Esasında yatay hissedarlık, yatırımcıların aynı pazarda farklı şirketlerde pay sahipliğinin olması şeklinde özetlenebilir. Bu karmaşık yapılar, mevcut rekabet hukuku düzenlemeleri çerçevesinde bir birleşme/devralma veya kartel olarak değerlendirilmemektedir. Ancak yatırımcıların rakip şirketlerdeki azınlık hisselerini satın alması, piyasada sağladığı ortak kontrol nedeniyle rekabeti tehdit etmektedir. Birden fazla rakipte azınlık hissesine sahip yatırımcıların firmaların yönetim kararını etkileyebilmesinden dolayı piyasadaki rekabet yumuşatılacak ve elde edilecek kâr maksimize edilecektir.

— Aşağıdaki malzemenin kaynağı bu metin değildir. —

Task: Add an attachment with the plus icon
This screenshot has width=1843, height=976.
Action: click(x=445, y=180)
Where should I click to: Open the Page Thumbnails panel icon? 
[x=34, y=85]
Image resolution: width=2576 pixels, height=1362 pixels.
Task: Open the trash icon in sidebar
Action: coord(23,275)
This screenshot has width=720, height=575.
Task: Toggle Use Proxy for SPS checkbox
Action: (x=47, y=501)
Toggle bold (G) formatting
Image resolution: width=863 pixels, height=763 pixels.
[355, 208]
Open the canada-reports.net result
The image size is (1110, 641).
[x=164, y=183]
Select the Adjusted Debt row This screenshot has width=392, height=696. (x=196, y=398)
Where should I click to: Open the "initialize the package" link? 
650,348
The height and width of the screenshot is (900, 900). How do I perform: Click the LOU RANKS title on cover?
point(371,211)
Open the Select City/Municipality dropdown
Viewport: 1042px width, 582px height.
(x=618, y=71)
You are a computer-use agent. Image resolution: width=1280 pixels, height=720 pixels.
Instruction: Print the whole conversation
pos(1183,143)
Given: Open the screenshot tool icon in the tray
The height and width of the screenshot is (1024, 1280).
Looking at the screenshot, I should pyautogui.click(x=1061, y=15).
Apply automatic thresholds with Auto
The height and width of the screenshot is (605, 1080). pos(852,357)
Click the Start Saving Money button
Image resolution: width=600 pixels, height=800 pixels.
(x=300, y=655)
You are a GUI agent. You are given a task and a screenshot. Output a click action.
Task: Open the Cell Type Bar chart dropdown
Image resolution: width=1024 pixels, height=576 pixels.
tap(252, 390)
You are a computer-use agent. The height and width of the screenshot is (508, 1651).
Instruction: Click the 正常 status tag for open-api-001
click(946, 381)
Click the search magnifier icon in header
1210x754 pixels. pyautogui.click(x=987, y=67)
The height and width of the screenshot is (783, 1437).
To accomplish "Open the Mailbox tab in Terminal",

Konunun daha net anlaşılması için örnek vermek gerekirse, piyasada X ve Y olarak faaliyet gösteren iki rakip teşebbüs ele alındığında, X’in tek taraflı bir kararla fiyatlarını artırması durumunda müşterilerinin bir kısmı Y’ye gidebilecek, bu durum X’in fiyat artırma kararı üzerinde bir kısıtlama yaratabilecektir. Ancak X’in Y’de azınlık hissesi bulunması durumunda bu sonuç değişebilecektir. Zira X fiyat artırma sonucunda talebin bir kısmını kaybedebilecek olsa da Y’de sahip olduğu azınlık hissedarlığı ile Y’nin kârına ortak olduğundan toplam net kârını artırabilecektir. Bu durumun da rekabeti kısıtlayıcı bir etki yarattığı açıktır.

Türkiye’deki halka açık şirketlerin hissedarlık yapıları incelendiğinde, yatay hissedarlığa konu olan dağınık bir hissedarlık yapısından ziyade aile şirketleri yoğunluklu konsantre bir yapı ile karşılaşılmaktadır. Bunun yanı sıra, Türkiye’de kurumsal yatırımcıların portföy çeşitliliği ve büyüklüğü halihazırda yatay hissedarlık piyasa yapısına sahip ülkelere nazaran oldukça düşük seyretmektedir. Tüm bunların birleşimi yatırımcıların portföylerindeki teşebbüslerin stratejilerinde etkili olunmamasına sebep olduğundan şimdilik Türk rekabet hukuku açısından yatay hissedarlığın yaratabileceği rekabetçi endişelerin henüz oluşmadığını ifade etmek mümkündür.

Yatay hissedarlık rekabeti etkileme gücüne sahip bir oluşum olmakla birlikte özellikle ABD’de son dönemde çok tartışılır hale gelmiştir. Her ne kadar ülkemizde yer alan şirketlerin hissedarlık yapıları sebebiyle yatay hissedarlık kavramı Türk rekabet hukuku bakımından sorun teşkil etmemekteyse de ilerleyen dönemlerde bir yatırımcının aynı anda birçok rakip teşebbüste azınlık hissedarlığının olması ve bunu rekabeti etkileyecek boyutta kullanması şirket hissedarlık yapılarının ve portföy çeşitlenmesi gibi durumların gerçekleşmesi halinde ülkemizde de ciddi bir şekilde tartışılacağı rekabet otoriteleri nezdinde mevzuat çalışmalarının yapılacağı öngörülmektedir.